Consequently, at best, a union can achieve a higher, restrictionist wage rate for its members only at the expense of lowering the wage rates of all other workers in the economy. Production efforts in the economy are also distorted. But, in addition, the wider the scope of union activity and restrictionism in the economy, the more difficult it will be for workers to shift their locations and occupations to find nonunionized havens in which to work. And more and more the tendency will be for the displaced workers to remain permanently or quasi-permanently unemployed, eager to work but unable to find nonrestricted opportunities for employment. The greater the scope of unionism, the more a permanent mass of unemployment will tend to develop.

Unions try as hard as they can to plug all the “loop-holes” of nonunionism, to close all the escape hatches where the dispossessed workmen can find jobs. This is termed “ending the unfair competition of nonunion, low-wage labor.” A universal union control and restrictionism would mean permanent mass unemployment, growing ever greater in proportion to the degree that the union exacted its restrictions.

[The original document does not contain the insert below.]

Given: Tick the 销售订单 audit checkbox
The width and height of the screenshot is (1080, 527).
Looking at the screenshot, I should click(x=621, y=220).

It is a common myth that only the old-style “craft” unions, which deliberately restrict their occupational group to highly skilled trades with relatively few numbers, can restrict the supply of labor. They often maintain stringent standards of membership and numerous devices to cut down the supply of labor entering the trade. This direct restriction of supply doubtless makes it easier to obtain higher wage rates for the remaining workers. But it is highly misleading to believe that the newer-style “industrial” unions do not restrict supply. The fact that they welcome as many members in an industry as possible cloaks their restrictionist policy. The crucial point is that the unions insist on a minimum wage rate higher than what would be achieved for the given labor factor without the union. By doing so, as we saw in Figure 69, they necessarily cut the number of men whom the employer can hire. Ergo, the consequence of their policy is to restrict the supply of labor, while at the same time they can piously maintain that they are inclusive and democratic, in contrast to the snobbish “aristocrats” of craft unionism.

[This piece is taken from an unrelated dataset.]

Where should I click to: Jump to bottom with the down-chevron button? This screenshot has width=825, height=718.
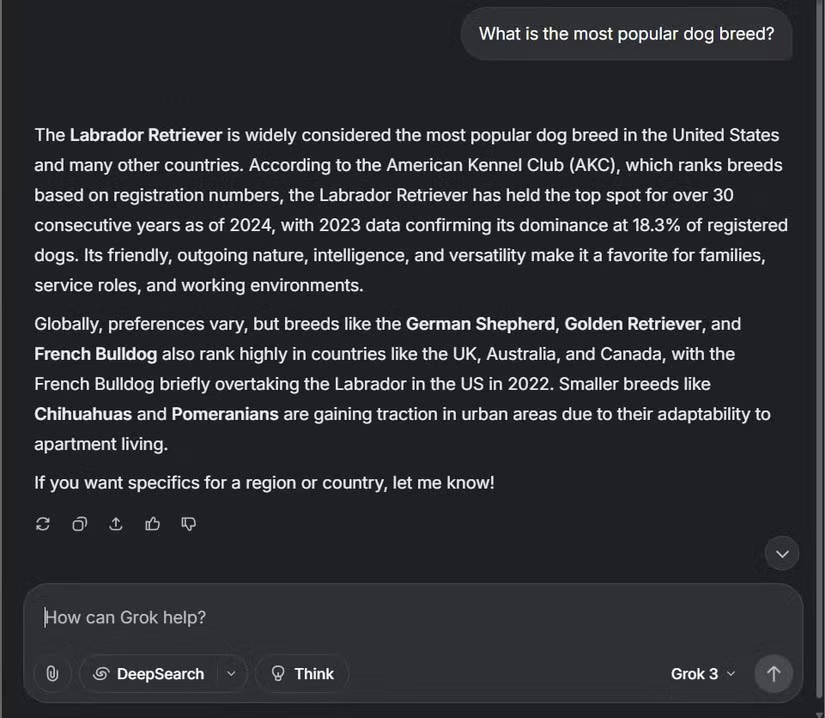tap(782, 553)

In fact, the consequences of industrial unionism are more devastating than those of craft unionism. For the craft unions, being small in scope, displace and lower the wages of only a few workers. The industrial unions, larger and more inclusive, depress wages and displace workers on a large scale and, what is even more important, can cause permanent mass unemployment.60

There is another reason why an openly restrictionist union will cause less unemployment than a more liberal one. For the union which restricts its membership serves open warning on workers hoping to enter the industry that they are barred from joining the union. As a result, they will swiftly look elsewhere, where jobs can be found. Suppose the union is democratic, however, and open to all. Then, its activities can be described by the above figure; it has achieved a higher wage rate 0W for its working members. But such a wage rate, as can be seen on the SS curve, attracts more workers into the industry. In other words, while 0A workers were hired by the industry at the previous (nonunion) wage AB, now the union has won a wage 0W. At this wage, only WC workers can be employed in the industry. But this wage also attracts more workers than before, namely WE. As a result, instead of only CF workers becoming unemployed from the union’s restrictionist wage rate, more—CE—will be unemployed in the industry.

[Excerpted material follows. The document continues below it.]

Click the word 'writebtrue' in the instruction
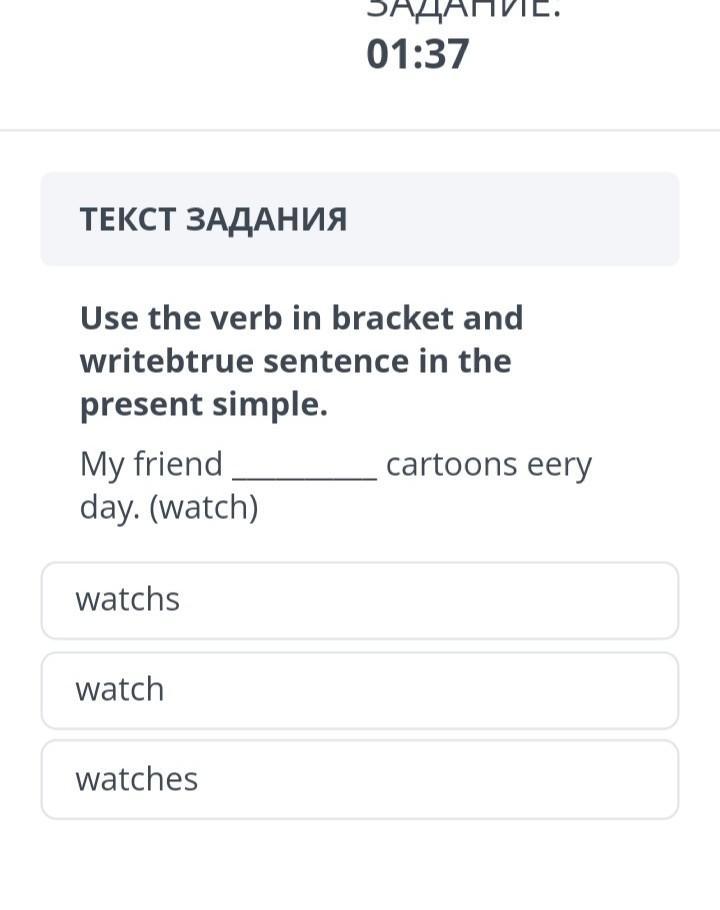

Thus, an open union does not have the one virtue of the closed union—rapid repulsion of the displaced workers from the unionized industry. Instead, it attracts even more workers into the industry, thus aggravating and swelling the amount of unemployment. With market signals distorted, it will take a much longer time for workers to realize that no jobs are available in the industry. The larger the scope of open unions in the economy, and the greater the differential between their restrictionist wage rates and the market wage rates, the more dangerous will the unemployment problem become.

The unemployment and the misemployment of labor, caused by restrictionist wage rates need not always be directly visible. Thus, an industry might be particularly profitable and prosperous, either as a result of a rise in consumer demand for the product or from a cost-lowering innovation in the productive process. In the absence of unions, the industry would expand and hire more workers in response to the new market conditions. But if a union imposes a restrictionist wage rate, it may not cause the unemployment of any current workers in the industry; it may, instead, simply prevent the industry from expanding in response to the requirements of consumer demand and the conditions of the market. Here, in short, the union destroys potential jobs in the making and imposes a misallocation of production by preventing expansion. It is true that, without the union, the industry will bid up wage rates in the process of expansion; but if unions impose a higher wage rate at the beginning, the expansion will not occur.61

Some opponents of unionism go to the extreme of maintaining that unions can never be free-market phenomena and are always “monopolistic” or coercive institutions. Although this might be true in actual practice, it is not necessarily true. It is very possible that labor unions might arise on the free market and even gain restrictionist wage rates.

How can unions achieve restrictionist wage rates on the free market? The answer can be found by considering the displaced workers. The key problem is: Why do the workers let themselves be displaced by the union’s WW minimum? Since they were willing to work for less before, why do they now meekly agree to being fired and looking for a poorer-paying job? Why do some remain content to continue in a quasi-permanent pocket of unemployment in an industry, waiting to be hired at the excessively high rate? The only answer, in the absence of coercion, is that they have adopted on a commandingly high place on their value scales the goal of not undercutting union wage rates. Unions, naturally, are most anxious to persuade workers, both union and nonunion, as well as the general public, to believe strongly in the sinfulness of undercutting union wage rates. This is shown most clearly in those situations where union members refuse to continue working for a firm at a wage rate below a certain minimum (or on other terms of employment). This situation is known as a strike. The most curious thing about a strike is that the unions have been able to spread the belief throughout society that the striking members are still “really” working for the company even when they are deliberately and proudly refusing to do so. The natural answer of the employer, of course, is to turn somewhere else and to hire laborers who are willing to work on the terms offered. Yet unions have been remarkably successful in spreading the idea through society that anyone who accepts such an offer—the “strikebreaker”—is the lowest form of human life.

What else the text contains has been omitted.